As mentioned above, the schemas are most commonly used for B2B communication. If you have any service that consumes data in a specific format, then we have two options in essence. Either publish the structure of and SOAP / WSDL will take care of XSD or you manually generate XSD and .byte [] with a serialized XML will be the entry into service, for example. The advantage of the first approach is that it's fast. The disadvantage is that if we want to shield the interface (so that each code change does not affect the external interface), we have to have two sets of structures and create the mapping between them.
Practical example: inappropriate design through WSDL
Why it is important to shield? I recently addressed the problem of poor implementation of a Web service.
There was a central SOAP node and a few separate applications. Since the system was approached via SSO (the user logs in from one place and "jumps" across systems without knowing that he is being served from a completely different system). There was of course a system of rights (managed from the central node). Individual applications asked for information about the user after the first jump into the application. So far everything was perfect.
The problem occurred when the system added a new type of application and a new "type" access rights with it. This type of access rights was a simple enumeration. Central node thus began to publish a new kind of access rights (which did not relate to the already existing ones). But because enumeration spread and old systems did not have updated WSDL (client side), the users who had access to the new were sent new rights to the old application by the central node, but they did not recognize them. A new type of access rights thus hit all the old systems because the SOAP layer was trying to map a new enumeration that it did not know.

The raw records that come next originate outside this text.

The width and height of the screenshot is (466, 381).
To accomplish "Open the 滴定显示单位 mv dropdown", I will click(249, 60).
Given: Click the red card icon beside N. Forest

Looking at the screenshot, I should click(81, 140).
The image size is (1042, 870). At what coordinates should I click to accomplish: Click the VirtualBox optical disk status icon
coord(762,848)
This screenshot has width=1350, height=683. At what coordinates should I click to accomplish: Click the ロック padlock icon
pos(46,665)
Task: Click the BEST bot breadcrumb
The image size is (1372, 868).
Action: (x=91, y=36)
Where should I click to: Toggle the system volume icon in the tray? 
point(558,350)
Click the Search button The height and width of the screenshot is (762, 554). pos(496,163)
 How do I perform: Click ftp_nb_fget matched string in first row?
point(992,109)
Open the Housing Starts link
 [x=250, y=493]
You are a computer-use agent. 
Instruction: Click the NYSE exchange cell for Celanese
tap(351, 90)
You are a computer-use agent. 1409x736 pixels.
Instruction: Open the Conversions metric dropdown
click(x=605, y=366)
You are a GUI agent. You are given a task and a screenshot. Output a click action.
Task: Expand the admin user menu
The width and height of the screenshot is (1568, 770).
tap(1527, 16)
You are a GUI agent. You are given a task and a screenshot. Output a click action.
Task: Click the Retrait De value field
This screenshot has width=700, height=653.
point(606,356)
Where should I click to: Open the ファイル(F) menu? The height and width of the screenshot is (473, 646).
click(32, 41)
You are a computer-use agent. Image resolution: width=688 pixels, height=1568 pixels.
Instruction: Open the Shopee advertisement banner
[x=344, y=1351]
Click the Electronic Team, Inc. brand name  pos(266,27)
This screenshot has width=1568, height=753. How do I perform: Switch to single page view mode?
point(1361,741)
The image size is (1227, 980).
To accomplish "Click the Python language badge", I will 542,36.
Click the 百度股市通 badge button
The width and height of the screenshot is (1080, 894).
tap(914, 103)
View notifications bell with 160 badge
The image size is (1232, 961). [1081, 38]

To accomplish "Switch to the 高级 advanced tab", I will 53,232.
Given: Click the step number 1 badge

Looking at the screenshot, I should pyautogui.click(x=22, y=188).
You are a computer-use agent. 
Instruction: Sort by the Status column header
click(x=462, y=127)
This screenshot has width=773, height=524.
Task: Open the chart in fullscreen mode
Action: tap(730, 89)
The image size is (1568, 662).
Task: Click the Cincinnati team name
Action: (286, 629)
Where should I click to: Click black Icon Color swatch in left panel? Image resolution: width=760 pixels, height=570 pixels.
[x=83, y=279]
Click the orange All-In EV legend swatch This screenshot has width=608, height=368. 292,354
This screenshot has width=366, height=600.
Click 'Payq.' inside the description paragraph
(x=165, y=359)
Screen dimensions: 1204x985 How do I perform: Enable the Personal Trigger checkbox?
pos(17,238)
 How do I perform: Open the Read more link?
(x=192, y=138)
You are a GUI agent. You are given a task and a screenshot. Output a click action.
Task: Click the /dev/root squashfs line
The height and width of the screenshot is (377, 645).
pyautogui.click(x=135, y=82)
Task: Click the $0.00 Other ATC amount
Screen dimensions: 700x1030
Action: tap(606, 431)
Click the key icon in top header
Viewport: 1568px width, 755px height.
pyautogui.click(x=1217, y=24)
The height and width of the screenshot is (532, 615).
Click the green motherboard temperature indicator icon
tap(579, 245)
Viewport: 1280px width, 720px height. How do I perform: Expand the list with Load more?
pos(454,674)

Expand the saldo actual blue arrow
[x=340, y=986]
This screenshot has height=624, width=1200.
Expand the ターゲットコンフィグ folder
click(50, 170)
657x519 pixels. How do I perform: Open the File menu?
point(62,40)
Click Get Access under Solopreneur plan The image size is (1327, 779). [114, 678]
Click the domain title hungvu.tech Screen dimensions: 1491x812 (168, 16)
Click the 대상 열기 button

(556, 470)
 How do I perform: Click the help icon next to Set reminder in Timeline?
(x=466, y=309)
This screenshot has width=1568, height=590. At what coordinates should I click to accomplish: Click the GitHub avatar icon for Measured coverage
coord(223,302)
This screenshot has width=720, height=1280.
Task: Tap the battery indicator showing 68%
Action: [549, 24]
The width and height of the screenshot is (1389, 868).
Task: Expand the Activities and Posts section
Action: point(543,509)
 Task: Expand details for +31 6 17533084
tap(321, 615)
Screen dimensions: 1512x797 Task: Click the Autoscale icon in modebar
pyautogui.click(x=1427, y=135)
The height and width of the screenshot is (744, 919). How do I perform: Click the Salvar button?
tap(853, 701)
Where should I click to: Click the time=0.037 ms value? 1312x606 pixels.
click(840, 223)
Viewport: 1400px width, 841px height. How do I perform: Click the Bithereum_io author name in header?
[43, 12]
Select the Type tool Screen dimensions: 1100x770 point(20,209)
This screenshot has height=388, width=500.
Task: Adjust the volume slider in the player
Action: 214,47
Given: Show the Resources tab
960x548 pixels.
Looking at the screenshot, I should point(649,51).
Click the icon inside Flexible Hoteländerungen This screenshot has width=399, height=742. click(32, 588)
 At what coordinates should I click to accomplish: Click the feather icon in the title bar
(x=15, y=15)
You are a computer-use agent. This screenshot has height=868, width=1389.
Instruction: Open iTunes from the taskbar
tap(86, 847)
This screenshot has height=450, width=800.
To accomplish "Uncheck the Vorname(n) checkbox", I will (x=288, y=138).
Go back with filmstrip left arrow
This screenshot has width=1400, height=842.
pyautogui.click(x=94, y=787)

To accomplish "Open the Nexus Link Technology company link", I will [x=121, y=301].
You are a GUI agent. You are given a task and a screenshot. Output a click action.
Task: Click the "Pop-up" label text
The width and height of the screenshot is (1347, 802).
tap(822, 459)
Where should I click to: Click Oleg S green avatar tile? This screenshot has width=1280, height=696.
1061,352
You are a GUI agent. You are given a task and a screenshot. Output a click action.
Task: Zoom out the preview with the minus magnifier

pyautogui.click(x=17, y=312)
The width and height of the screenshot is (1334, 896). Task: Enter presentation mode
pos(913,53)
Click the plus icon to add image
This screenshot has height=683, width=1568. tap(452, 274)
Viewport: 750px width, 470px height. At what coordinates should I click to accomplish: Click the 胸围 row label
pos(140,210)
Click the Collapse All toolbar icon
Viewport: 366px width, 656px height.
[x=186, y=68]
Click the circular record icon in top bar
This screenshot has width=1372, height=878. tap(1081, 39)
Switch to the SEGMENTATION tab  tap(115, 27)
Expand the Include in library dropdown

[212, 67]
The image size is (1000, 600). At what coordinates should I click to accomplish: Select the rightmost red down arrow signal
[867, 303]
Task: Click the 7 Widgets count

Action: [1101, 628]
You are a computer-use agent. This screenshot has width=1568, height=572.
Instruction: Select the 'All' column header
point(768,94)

The solution is of course only a poor WSDL update (when an extended enumeration is imported). However, if there are many systems, the management is not very pleased (if the rules are too tight).
In my case, I made a new service that publishes the same thing but in the form of serialized data instead of WSDL. However, I forbid the old service to publish new type of rights (as it is used by old systems that do not use these rights anyway). I labelled the old service as obsolete and gradually when the maintenance of these systems will be done, I’ll be redoing them for use by the new service (before I finally remove it).
So the conclusion is that if we're not careful, WSDL can cause shutdown of external systems. It is worse when these systems are at the customer. Serialization can prevent similar problems but it is not as comfortable as import WSDL.
Solution ala "restfull"
What would the solution based on the serialization look like? On the server side, rather similar. We can have a structure as well as enumeration with such types of rights as well. However, the service will not publish the structure, but a byte array (or a string) in which the structure will be serialized.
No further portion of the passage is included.